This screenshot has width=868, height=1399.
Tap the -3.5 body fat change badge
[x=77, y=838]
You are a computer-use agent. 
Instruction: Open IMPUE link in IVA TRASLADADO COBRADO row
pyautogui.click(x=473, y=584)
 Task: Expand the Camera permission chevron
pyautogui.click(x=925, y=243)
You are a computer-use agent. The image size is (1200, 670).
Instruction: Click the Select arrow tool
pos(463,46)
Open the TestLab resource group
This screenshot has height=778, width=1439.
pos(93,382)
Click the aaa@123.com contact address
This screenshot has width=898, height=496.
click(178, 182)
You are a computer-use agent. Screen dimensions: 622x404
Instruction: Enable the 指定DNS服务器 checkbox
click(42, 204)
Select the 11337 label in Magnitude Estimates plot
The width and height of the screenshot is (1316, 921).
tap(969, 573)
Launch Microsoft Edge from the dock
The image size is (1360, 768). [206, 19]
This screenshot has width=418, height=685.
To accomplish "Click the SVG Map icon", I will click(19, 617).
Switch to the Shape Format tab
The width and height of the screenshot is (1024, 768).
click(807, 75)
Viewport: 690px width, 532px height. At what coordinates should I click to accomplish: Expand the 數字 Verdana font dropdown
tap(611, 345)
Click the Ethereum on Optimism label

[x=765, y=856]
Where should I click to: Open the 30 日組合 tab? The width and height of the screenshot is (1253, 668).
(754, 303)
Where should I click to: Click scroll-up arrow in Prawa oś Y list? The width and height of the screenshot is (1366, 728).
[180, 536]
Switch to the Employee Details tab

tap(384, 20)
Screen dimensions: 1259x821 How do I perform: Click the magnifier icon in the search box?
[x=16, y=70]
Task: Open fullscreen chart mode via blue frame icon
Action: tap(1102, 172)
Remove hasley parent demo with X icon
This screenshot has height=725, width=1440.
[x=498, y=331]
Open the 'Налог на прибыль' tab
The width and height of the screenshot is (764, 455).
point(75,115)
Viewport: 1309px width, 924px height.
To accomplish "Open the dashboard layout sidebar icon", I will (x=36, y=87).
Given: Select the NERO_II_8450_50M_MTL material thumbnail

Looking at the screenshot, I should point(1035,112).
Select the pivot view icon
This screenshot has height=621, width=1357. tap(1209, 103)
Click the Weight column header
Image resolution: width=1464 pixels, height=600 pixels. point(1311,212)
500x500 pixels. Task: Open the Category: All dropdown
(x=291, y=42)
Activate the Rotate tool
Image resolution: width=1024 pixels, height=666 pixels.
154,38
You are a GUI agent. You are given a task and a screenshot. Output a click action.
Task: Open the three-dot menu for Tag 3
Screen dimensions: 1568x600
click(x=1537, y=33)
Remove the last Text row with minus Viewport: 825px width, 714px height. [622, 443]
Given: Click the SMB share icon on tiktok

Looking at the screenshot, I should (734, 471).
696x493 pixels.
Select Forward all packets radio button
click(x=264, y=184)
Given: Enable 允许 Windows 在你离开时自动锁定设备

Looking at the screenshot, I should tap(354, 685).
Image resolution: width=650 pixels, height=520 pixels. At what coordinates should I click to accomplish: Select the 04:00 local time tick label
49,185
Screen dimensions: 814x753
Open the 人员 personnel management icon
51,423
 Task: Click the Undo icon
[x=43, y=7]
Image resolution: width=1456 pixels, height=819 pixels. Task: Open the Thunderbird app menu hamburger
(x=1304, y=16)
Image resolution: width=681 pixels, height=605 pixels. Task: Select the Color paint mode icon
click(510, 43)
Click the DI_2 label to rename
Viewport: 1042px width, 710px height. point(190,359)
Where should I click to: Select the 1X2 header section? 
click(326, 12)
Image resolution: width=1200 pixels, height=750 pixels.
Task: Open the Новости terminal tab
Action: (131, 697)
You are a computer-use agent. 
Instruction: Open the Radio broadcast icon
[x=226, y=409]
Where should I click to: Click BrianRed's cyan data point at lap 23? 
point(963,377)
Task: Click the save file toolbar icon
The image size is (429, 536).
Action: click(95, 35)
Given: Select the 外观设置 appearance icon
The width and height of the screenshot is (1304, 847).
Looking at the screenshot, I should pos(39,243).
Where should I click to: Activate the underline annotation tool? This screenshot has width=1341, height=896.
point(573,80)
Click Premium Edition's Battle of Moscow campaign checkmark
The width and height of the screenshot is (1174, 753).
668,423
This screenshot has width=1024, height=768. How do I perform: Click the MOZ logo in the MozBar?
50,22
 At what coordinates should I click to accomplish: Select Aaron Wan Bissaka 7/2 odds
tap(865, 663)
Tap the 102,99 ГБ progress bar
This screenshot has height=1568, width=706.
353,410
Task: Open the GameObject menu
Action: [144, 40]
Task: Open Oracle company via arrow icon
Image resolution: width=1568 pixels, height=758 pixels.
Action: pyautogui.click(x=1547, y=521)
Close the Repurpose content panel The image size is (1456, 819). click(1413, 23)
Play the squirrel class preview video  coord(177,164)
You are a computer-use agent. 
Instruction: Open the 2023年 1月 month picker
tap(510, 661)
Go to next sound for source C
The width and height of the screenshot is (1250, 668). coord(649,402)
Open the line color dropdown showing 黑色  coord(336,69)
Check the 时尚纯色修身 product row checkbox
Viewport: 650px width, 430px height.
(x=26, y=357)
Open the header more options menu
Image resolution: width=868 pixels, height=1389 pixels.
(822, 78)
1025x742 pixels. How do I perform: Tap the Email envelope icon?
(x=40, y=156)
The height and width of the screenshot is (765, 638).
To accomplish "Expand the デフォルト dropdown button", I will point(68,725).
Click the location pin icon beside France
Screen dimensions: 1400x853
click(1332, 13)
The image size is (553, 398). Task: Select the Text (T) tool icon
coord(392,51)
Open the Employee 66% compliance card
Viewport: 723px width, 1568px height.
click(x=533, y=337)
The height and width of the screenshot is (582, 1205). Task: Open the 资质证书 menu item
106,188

The problem:
Repeat the listing word for word, everything from the line containing "Click the DI_2 label to rename" down to the line containing "Looking at the screenshot, I should pos(39,243).".

Result:
Click the DI_2 label to rename
Viewport: 1042px width, 710px height. point(190,359)
Where should I click to: Select the 1X2 header section? 
click(326, 12)
Image resolution: width=1200 pixels, height=750 pixels.
Task: Open the Новости terminal tab
Action: (131, 697)
You are a computer-use agent. 
Instruction: Open the Radio broadcast icon
[x=226, y=409]
Where should I click to: Click BrianRed's cyan data point at lap 23? 
point(963,377)
Task: Click the save file toolbar icon
The image size is (429, 536).
Action: click(95, 35)
Given: Select the 外观设置 appearance icon
The width and height of the screenshot is (1304, 847).
Looking at the screenshot, I should pos(39,243).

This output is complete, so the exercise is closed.